··· Input data

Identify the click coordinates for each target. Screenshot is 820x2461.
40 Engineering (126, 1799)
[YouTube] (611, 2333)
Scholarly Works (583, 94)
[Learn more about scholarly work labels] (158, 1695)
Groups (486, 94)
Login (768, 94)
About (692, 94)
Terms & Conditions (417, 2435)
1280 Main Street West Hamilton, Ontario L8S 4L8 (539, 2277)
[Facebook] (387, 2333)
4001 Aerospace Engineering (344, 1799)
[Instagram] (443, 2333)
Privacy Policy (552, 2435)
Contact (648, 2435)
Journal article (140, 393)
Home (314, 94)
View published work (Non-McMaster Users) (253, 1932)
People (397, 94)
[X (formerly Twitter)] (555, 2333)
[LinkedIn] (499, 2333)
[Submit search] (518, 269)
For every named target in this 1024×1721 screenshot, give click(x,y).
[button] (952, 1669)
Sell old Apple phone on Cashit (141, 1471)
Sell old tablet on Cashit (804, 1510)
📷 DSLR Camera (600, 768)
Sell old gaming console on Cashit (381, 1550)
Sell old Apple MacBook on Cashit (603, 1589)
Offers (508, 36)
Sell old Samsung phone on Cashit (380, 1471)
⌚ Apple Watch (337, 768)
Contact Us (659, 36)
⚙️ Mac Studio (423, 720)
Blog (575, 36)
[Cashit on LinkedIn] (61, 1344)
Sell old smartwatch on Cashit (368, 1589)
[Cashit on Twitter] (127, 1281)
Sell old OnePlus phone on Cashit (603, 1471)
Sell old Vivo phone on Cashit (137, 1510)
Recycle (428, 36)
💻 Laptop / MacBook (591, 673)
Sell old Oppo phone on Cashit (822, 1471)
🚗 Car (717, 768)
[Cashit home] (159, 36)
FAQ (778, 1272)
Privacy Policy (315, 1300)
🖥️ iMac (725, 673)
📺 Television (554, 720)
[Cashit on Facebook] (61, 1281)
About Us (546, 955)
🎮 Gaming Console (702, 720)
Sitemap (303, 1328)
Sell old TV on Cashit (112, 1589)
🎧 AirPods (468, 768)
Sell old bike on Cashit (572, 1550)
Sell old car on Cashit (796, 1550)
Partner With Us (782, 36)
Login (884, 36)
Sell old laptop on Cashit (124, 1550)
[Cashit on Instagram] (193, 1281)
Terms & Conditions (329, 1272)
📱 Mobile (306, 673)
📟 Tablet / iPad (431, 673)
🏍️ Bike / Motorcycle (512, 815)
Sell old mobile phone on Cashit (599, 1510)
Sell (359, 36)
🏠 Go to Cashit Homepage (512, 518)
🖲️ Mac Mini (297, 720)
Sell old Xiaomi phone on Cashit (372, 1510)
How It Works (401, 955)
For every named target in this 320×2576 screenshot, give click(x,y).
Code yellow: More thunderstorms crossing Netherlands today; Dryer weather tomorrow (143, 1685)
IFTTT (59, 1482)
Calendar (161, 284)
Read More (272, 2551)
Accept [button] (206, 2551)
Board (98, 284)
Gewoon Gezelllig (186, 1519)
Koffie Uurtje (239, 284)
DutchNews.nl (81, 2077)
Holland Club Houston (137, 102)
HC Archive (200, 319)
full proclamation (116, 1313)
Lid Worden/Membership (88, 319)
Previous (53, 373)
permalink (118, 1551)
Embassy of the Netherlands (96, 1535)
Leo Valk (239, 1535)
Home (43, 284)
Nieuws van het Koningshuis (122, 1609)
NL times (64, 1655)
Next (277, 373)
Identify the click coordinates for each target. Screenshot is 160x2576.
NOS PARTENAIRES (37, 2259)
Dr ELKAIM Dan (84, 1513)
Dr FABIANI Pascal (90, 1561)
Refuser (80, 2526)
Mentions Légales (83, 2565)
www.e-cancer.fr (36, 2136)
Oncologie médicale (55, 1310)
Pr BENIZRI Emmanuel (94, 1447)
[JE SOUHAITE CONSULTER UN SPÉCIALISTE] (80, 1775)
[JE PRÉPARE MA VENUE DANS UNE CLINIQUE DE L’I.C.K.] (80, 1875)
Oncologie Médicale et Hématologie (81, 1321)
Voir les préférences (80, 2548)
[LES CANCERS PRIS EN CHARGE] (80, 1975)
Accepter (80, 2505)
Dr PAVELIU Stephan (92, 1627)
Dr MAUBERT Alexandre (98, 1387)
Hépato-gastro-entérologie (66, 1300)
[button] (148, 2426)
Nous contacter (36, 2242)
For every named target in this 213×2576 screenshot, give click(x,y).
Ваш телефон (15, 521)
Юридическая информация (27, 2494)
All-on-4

······

What to produce:
After locating the line holding "[X (formerly Twitter)] (555, 2333)" above, output exactly that line and every line after it through the line holding "MacBook (591, 673)". Include nothing else.

Result:
[X (formerly Twitter)] (555, 2333)
[LinkedIn] (499, 2333)
[Submit search] (518, 269)
For every named target in this 1024×1721 screenshot, give click(x,y).
[button] (952, 1669)
Sell old Apple phone on Cashit (141, 1471)
Sell old tablet on Cashit (804, 1510)
📷 DSLR Camera (600, 768)
Sell old gaming console on Cashit (381, 1550)
Sell old Apple MacBook on Cashit (603, 1589)
Offers (508, 36)
Sell old Samsung phone on Cashit (380, 1471)
⌚ Apple Watch (337, 768)
Contact Us (659, 36)
⚙️ Mac Studio (423, 720)
Blog (575, 36)
[Cashit on LinkedIn] (61, 1344)
Sell old smartwatch on Cashit (368, 1589)
[Cashit on Twitter] (127, 1281)
Sell old OnePlus phone on Cashit (603, 1471)
Sell old Vivo phone on Cashit (137, 1510)
Recycle (428, 36)
💻 Laptop / MacBook (591, 673)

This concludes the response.